Ethiopie: les autorités refusent de renouveler les accréditations pour trois correspondants de Reuters
Les autorités éthiopiennes ont refusé de renouveler les accréditations pour trois correspondants de Reuters, a annoncé vendredi l'agence de presse mondiale à l'AFP, une décision qualifiée de "signal inquiétant pour la liberté de la presse dans le pays" par Reporters sans frontières (RSF).
Reuters n'a pas donné de raison pour cette décision des autorités d'Addis Abeba, mais elle intervient quelques jours après la publication par l'agence de presse d'une enquête qui affirme que l'Ethiopie accueille sur son territoire une base de formation des Forces de soutien rapides (RSF), une milice paramilitaire qui combat depuis avril 2023 l'armée régulière au Soudan voisin.
Interrogées par l'AFP sur ces accusations, les autorités éthiopiennes n'ont pas donné suite.
"Le gouvernement éthiopien a retiré l'accréditation de Reuters pour le 39e sommet de l'Union africaine (qui se tient les 14 et 15 février, NDLR) et n'a pas renouvelé l'accréditation de trois journalistes de Reuters basés à Addis Abeba pour travailler dans le pays", a affirmé vendredi dans un mail un porte-parole de l'agence de presse.

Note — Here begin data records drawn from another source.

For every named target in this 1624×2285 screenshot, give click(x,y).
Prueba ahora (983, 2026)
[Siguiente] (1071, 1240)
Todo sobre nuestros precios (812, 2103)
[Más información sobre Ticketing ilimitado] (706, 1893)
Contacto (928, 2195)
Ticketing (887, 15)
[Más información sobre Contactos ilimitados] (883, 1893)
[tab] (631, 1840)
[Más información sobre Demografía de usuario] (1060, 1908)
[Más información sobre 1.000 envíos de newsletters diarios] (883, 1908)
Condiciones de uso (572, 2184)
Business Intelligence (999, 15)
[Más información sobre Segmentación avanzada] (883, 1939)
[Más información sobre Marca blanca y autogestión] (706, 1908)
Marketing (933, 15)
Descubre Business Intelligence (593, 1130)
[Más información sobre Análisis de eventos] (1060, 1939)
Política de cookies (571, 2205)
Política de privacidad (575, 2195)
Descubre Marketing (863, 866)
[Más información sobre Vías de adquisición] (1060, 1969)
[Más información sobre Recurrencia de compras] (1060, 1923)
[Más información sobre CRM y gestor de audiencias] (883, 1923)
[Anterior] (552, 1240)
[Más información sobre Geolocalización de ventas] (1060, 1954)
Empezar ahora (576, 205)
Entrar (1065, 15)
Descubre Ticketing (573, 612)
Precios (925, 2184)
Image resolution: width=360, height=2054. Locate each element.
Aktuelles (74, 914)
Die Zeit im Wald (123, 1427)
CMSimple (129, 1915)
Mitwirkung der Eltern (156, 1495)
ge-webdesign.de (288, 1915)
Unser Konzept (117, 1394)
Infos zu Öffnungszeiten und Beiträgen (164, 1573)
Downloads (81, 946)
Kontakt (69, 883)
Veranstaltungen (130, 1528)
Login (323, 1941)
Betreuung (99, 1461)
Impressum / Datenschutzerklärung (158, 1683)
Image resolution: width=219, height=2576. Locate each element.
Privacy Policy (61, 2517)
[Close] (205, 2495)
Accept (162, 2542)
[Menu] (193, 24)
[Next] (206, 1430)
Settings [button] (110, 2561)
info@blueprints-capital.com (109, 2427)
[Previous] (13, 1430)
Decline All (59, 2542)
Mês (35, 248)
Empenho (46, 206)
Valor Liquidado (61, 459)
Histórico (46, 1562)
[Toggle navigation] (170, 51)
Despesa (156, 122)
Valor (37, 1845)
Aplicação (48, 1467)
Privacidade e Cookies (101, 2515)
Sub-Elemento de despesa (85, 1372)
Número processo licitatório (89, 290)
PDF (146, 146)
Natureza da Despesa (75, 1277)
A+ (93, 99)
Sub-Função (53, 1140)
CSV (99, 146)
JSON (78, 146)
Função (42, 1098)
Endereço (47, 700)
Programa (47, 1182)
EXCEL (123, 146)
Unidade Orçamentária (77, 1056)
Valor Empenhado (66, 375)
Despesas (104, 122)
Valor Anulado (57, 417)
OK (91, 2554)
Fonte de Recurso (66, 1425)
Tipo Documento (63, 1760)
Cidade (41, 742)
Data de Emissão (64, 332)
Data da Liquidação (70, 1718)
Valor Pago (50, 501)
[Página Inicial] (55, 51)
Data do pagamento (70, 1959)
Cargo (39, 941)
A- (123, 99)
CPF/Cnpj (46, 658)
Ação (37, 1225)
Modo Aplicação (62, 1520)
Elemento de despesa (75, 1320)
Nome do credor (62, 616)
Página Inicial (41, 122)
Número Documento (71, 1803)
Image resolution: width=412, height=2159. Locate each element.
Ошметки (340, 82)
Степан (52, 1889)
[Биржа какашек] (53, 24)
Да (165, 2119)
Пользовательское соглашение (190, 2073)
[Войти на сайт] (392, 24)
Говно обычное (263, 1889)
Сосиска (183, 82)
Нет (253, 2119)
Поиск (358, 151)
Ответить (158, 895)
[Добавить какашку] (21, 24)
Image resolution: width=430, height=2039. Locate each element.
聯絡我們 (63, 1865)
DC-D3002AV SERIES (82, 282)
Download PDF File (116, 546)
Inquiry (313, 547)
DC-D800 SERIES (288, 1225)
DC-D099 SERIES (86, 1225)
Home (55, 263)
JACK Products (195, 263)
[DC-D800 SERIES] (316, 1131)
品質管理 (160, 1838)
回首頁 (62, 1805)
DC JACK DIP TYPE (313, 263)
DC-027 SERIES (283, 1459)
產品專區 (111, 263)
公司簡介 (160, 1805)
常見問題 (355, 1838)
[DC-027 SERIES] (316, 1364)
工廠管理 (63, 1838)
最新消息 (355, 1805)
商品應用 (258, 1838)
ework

"Reuters examine actuellement la question et continuera à couvrir l'Éthiopie de manière indépendante, impartiale et fiable, conformément aux principes de confiance de Thomson Reuters", a-t-il poursuivi.
Interrogé par l'AFP, un membre de l'autorité éthiopienne des médias (EMA), institution qui a la charge des accréditations, a affirmé ne pas avoir d'informations.
Cette décision, qualifiée de "signal inquiétant pour la liberté de la presse", ressemble à des représailles "contre une enquête qui est manifestement jugée sensible par les autorités", a réagi Sadibou Marong, directeur du bureau Afrique subsaharienne de RSF, exhortant les autorités à lever ces mesures.
Reuters est l'une des trois agences mondiales d'information, avec AP et l'AFP.
Plusieurs journalistes ont été emprisonnés ou ont vu leurs accréditations retirées ces derniers mois en Ethiopie. Selon RSF, qui classe le pays au 145e rang sur 180 en matière de liberté de la presse, cinq journalistes sont aujourd'hui en prison.
En décembre, les journalistes locaux de Deutsche Welle (DW) avaient été "suspendus définitivement". Les accréditations pour les correspondants de BBC n'ont également pas été renouvelées.
L'Ethiopie, deuxième pays plus peuplé du continent avec quelque 130 millions d'habitants, est dirigé depuis 2018 par le Premier ministre Abiy Ahmed. Selon RSF, le paysage médiatique sous M. Abiy demeure "très polarisé et empreint d'une culture de l’opinion au détriment de la vérification de l’information" tout en notant qu'il est "toutefois plus ouvert et pluraliste que sous le régime précédent".
Le pays doit organiser le 1er juin des élections législatives.